A stationary process has the property that the mean, variance and
autocorrelation structure do not change over time (NIST/SEMATECH, 2013).
Not always is that assumption desired when computing cross-correlations.
Therefore, the updated function ccf
supports calculations under both
stationarity and non-stationarity assumption.
When one sequence (y) is shorter than the other (Y) the function should
use this instead of simply cutting the longer sequence. That is what
ccf
does at the time. Instead, ccf21 intends to move the shorter
sequence from the lower end to the upper end and correlate both
sequences at each step. This approach is called “imprison”.
Alternatively, “cut” shall be still available as option.
Step 1
Sequence Y: ####################
Sequence y: ####
Step 2
Sequence Y: ####################
Sequence y: #####
Step 3
Sequence Y: ####################
Sequence y: ####
...
Last step
Sequence Y: ####################
Sequence y: ####
Shifting two vectors against each other creates redundant vector positions. Initial situation is this:
Sequence x: 1##################N
Sequence y:-> ###################M
Shifting y by 4 elements leaves 4 open positions on the right
Sequence x: 1##################N
Sequence y: ????1##################M
There are 3 solutions:
Option 1: simply cut redundant positions
Sequence x: ###############N
Sequence y: 1###############
Option 2: fill positions of y with ‘0’
Sequence x: 1##################N
Sequence y: 00001###############
Option 3: wrap y around
Sequence x: 1##################N
Sequence y: ###M1###############
The new ccf
function returns confidence intervals as part of the
results. The classic R-function computes them when you request a plot.

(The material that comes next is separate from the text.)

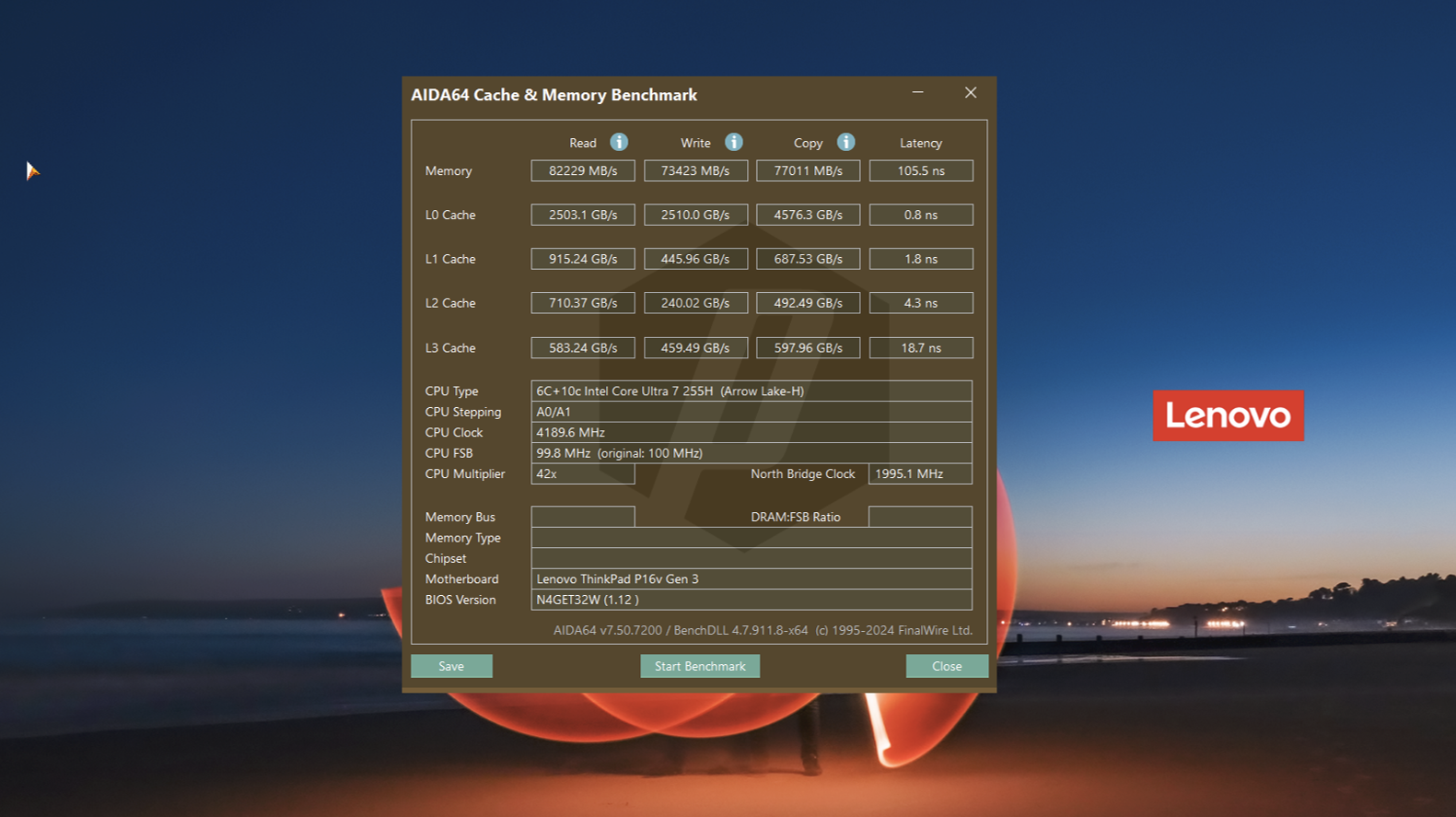Click the Memory Latency 105.5 ns field

920,171
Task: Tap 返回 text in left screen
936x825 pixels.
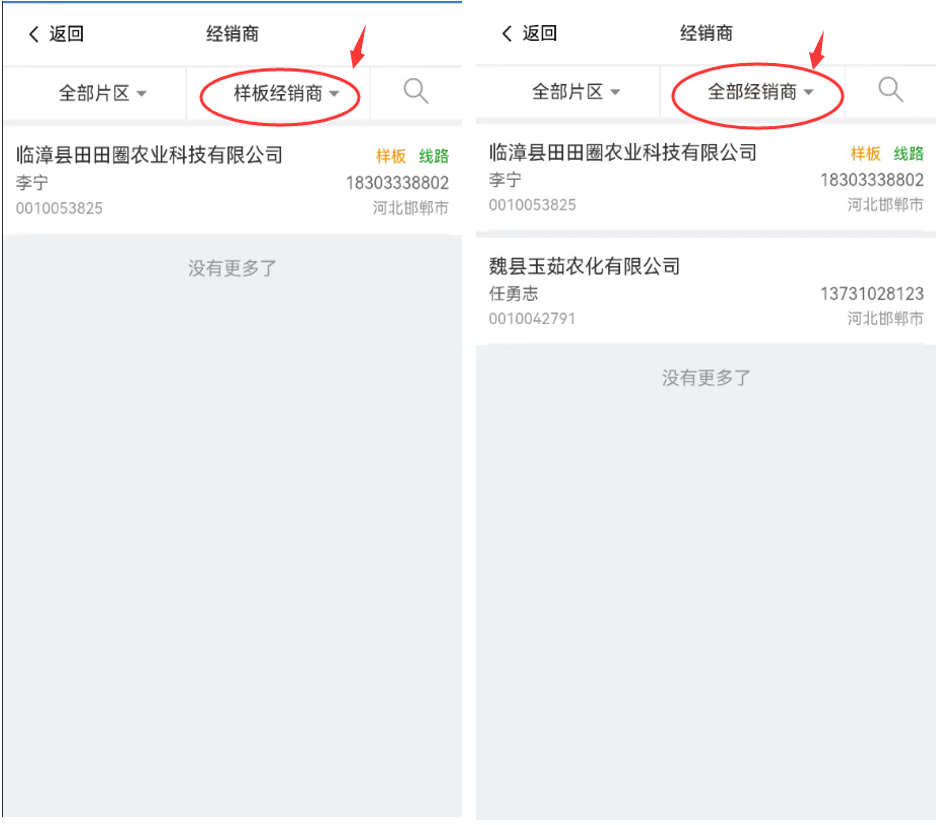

Furthermore, R only returns a rather unspecific “white noise” confidence
for the cross-correlation and does not take the structure of the data
into account. The updated version supports confidence intervals around
the identified cross-correlation. It uses an approach suggested by
Bonett & Wright (2000) that transforms the correlations using Fisher-z
transform.
The Fisher z values are approximately normal distributed with a given
variance. Now, the function can easily determine the confidence range
and transform it back into correlations.
Note: these confidence intervals are not symmetrical because of the characteristics of the probability distribution of correlations.
You can install the development version of huh from GitHub with:
# install.packages("devtools")
devtools::install_github("SigurdJanson/ccf21")
Please note: loading this package will mask stats::ccf
.
Bonett, D. G. & Wright, T. A. (2000). Sample Size Requirements for Estimating Pearson, Kendall and Spearman Correlations.” Psychometrika, 65 (1), p. 23-28.
NIST/SEMATECH (2013). e-Handbook of Statistical Methods - Chapter 6.4.4.2. Stationarity, accessed 2020-03-27.
Seifert, J. (2020). “The R Cross Correlation Function”. medium.com
Regards, Jan
Doing this just out of curiosity.